Yeni eğitim-öğretim yılının, sorunların bir günlüğüne gündeme getirildiği ve konuşulduğu bir zaman dilimine indirgenmemesini, sorunların nihai çözüme kavuştuğu bir dönem olmasını temenni ettiğini dile getiren Demir, toplu sözleşme sürecine değinerek “bir milyonu aşkın eğitim çalışanı, sona eren 8. Dönem Toplu Sözleşme sürecinde haklı ve yerinde taleplerinin kamu işvereni tarafından görmezden gelinmesi nedeniyle yeni eğitim-öğretim yılına buruk girmektedir” dedi.

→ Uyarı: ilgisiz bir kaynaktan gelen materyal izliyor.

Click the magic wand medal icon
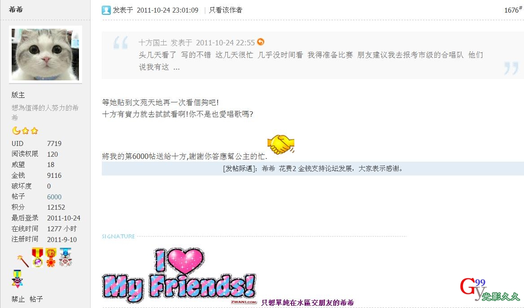This screenshot has height=308, width=524. 23,261
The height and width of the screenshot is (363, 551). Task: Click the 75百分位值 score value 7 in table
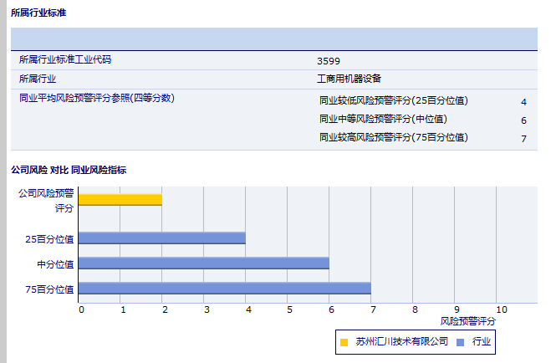[523, 139]
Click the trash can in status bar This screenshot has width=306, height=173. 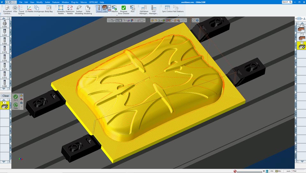[267, 171]
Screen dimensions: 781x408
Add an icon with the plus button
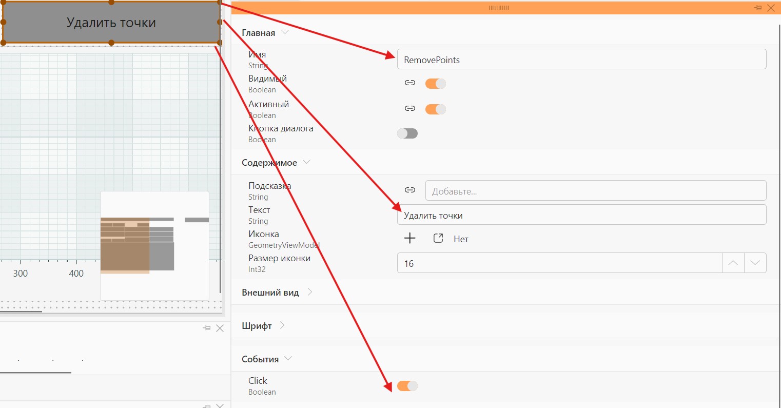point(409,238)
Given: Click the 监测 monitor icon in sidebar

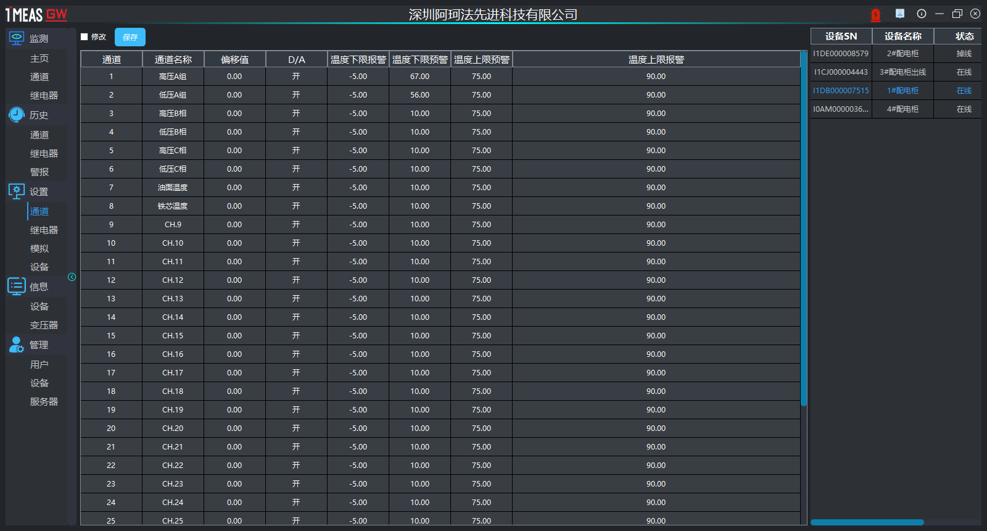Looking at the screenshot, I should (x=17, y=38).
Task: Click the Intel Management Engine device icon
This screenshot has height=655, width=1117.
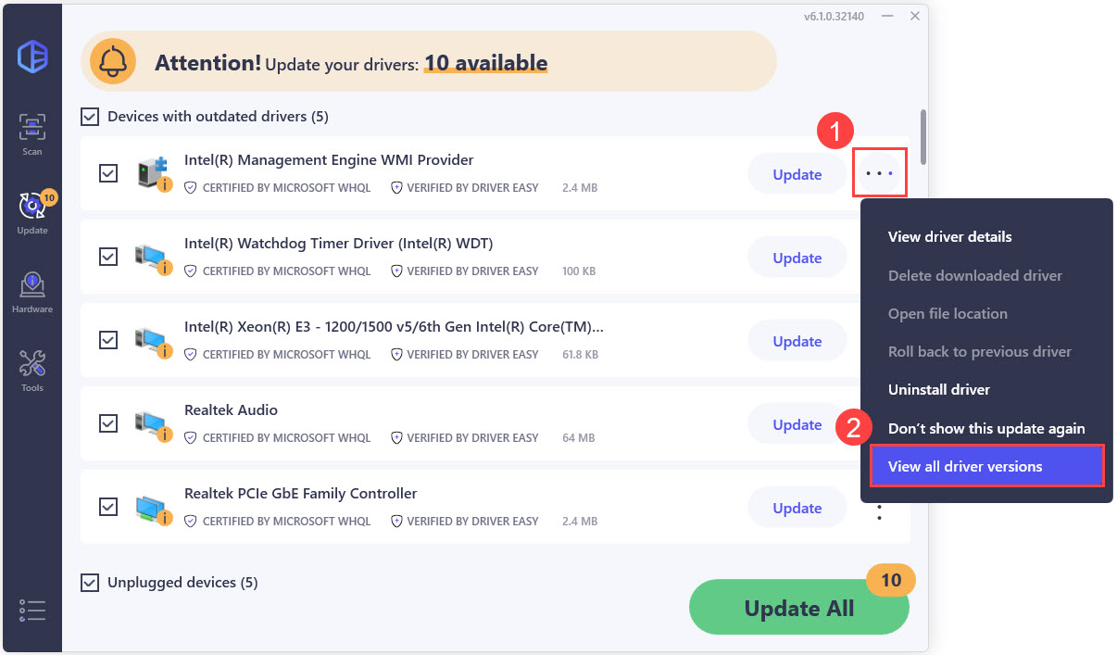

“Eğitim konusundaki başlıca sorunlardan biri olan anayasal ve yasal hakları kısıtlanmış sözleşmeli öğretmen istihdamı, öğretmen açığının kadrolu istihdam yerine ücretli öğretmenlik gibi insan haklarına ve çalışma ahlakına aykırı yöntemlerle giderilmeye çalışılması, kariyer basamakları sisteminin öğretmen kökenli diğer hizmet sınıfı çalışanlarını dışlaması, okul yöneticiliğinin kariyer mesleği yerine ikincil görev olarak yürütülmeye çalışılması, okulların yardımcı personel ve bütçe sorunu, yer değiştirme taleplerinin karşılanamaması, ek ders ücretlerinin yetersizliği gibi çözüme kavuşturulması gereken hususların bu eğitim-öğretim yılı içerisinde aşılmasını umuyoruz” ifadelerini kullanan Demir “Eğitim-Bir-Sen olarak, yeni eğitim öğretim yılı başında, çözüm bekleyen sorunları ve bunlara ilişkin önerilerimizi kamuoyunun dikkatine sunuyoruz” diyerek sözlerini şöyle sürdürdü:

“Enflasyonist ortamın alım gücünü zayıflattığı, ekonomik toparlanma ve gelişmenin sabit gelirlilerin ceplerine yansımadığı bir süreç kamu görevlilerinin hayatını zorlaştırmakta, sendikal mücadeleyi güçleştirmektedir. Eğitim çalışanlarının maaşlarında/ücretlerinde oluşan kayıpları ve enflasyona yenilme riskini giderecek mahiyette iyileştirme yapılmalıdır.”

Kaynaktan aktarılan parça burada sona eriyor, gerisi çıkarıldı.